Taking the 4-card distributed training as an example, you can start the distributed training using:
export MS_ASCEND_CHECK_OVERFLOW_MODE="INFNAN_MODE"
mpirun -n 4 python train.py \
-c path/to/configuration/file \
--use_parallel True
where the configuration file can be selected from the .yaml
files in configs/training/
folder.
If you have the rank table of Ascend devices, you can take scripts/run_distributed_sky_numpy_video.sh
as a reference, and start the 4-card distributed training using:
bash scripts/run_distributed_sky_numpy_video.sh path/to/rank/table 0 4
The first number 0
indicates the start index of the training devices, and the second number 4
indicates the total number of distributed processes you want to launch.

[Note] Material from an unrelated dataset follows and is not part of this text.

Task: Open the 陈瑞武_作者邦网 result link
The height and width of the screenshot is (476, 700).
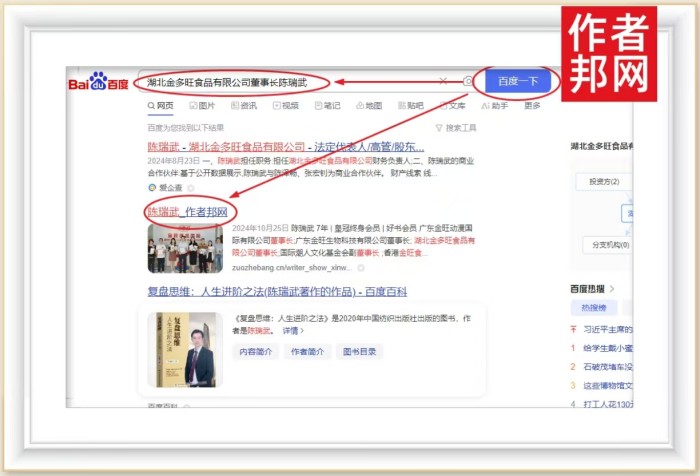Action: pyautogui.click(x=187, y=212)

The training speed of the experiments with 256x256
image size is summarized in the following table:
Cards | Recompute | Dataset Sink mode | Embedding Cache | Train. imgs/s |
---|---|---|---|---|
1 | OFF | ON | OFF | 62.3 |
1 | ON | ON | ON | 93.6 |
4 | ON | ON | ON | 368.3 |
[1] Xin Ma, Yaohui Wang, Gengyun Jia, Xinyuan Chen, Ziwei Liu, Yuan-Fang Li, Cunjian Chen, Yu Qiao: Latte: Latent Diffusion Transformer for Video Generation. CoRR abs/2401.03048 (2024)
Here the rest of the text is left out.